Archer Daniels Midland Co. will offer the option to convert their monthly annuity to a cash lump sum to about 10,000 pension plan participants now receiving benefits.

“The company is offering the one-time voluntary lump-sum window in an effort to reduce its long-term pension obligations,” ADM said in a filing Thursday with the U.S. Securities and Exchange Commission.

The Decatur, Illinois-based agribusiness giant estimates that between 20% and 40% of those eligible will accept the offer. That would reduce its pension plan obligations by between $170 million and $340 million and its plan underfunding by between $13 million and $26 million, ADM said in the SEC filing.

The latest offer is the second one ADM has made in recent years to cut its pension costs. In 2012, ADM offered the opportunity to convert future annuities to a lump-sum benefit to between 7,000 and 7,500 vested former employees.

In its 2013 10-K report, ADM said it paid about $134 million in lump-sum payments to those accepting the 2012 offer, cutting its pension benefit obligations by $174 million and reducing plan underfunding by about $40 million.
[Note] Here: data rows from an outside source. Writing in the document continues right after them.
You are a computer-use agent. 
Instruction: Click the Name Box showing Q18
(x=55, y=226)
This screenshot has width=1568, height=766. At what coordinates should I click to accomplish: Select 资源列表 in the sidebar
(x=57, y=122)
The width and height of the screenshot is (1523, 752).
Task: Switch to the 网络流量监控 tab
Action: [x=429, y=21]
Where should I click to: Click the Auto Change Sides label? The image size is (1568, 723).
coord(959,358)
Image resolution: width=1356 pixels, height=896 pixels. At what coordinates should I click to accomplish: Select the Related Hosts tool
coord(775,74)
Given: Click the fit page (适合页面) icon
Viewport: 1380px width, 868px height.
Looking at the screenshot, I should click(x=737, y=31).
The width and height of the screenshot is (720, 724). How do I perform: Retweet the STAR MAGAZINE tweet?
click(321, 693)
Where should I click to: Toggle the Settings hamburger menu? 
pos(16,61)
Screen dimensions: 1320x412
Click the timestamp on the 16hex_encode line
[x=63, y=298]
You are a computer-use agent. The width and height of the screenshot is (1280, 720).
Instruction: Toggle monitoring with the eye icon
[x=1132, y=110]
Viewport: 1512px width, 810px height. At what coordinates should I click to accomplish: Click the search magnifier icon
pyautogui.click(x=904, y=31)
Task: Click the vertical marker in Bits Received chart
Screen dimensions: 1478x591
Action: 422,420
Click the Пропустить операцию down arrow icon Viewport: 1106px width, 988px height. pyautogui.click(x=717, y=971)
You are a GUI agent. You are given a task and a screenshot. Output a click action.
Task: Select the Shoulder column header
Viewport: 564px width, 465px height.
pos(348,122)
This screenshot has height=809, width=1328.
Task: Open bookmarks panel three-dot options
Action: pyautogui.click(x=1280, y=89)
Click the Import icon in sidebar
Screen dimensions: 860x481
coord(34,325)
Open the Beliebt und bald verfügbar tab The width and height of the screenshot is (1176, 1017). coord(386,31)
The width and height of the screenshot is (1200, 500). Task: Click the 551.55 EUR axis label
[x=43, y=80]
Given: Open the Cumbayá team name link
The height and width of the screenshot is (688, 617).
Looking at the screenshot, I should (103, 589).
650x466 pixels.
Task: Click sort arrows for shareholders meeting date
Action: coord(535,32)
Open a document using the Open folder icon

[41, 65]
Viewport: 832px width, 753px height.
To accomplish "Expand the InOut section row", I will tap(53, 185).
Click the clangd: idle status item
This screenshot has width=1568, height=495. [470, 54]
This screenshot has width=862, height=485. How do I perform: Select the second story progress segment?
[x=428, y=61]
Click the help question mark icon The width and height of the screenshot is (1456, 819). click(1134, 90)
As of June 30, ADM's U.S. pension plans were underfunded by about $350 million, with assets of $1.65 billion and liabilities of $2.03 billion, an ADM spokeswoman said.

When pension plan participants take lump-sum benefits and are no longer covered by the plan, their former employers do not have to worry about how interest rate fluctuations and investment results could affect how much they will have to contribute to their pension plans to fund future annuity payments.

In addition, when participants take lump sums and move out of the pension plan, employers can reduce certain fixed costs, such as the payment of sharply rising premiums to the Pension Benefit Guaranty Corp.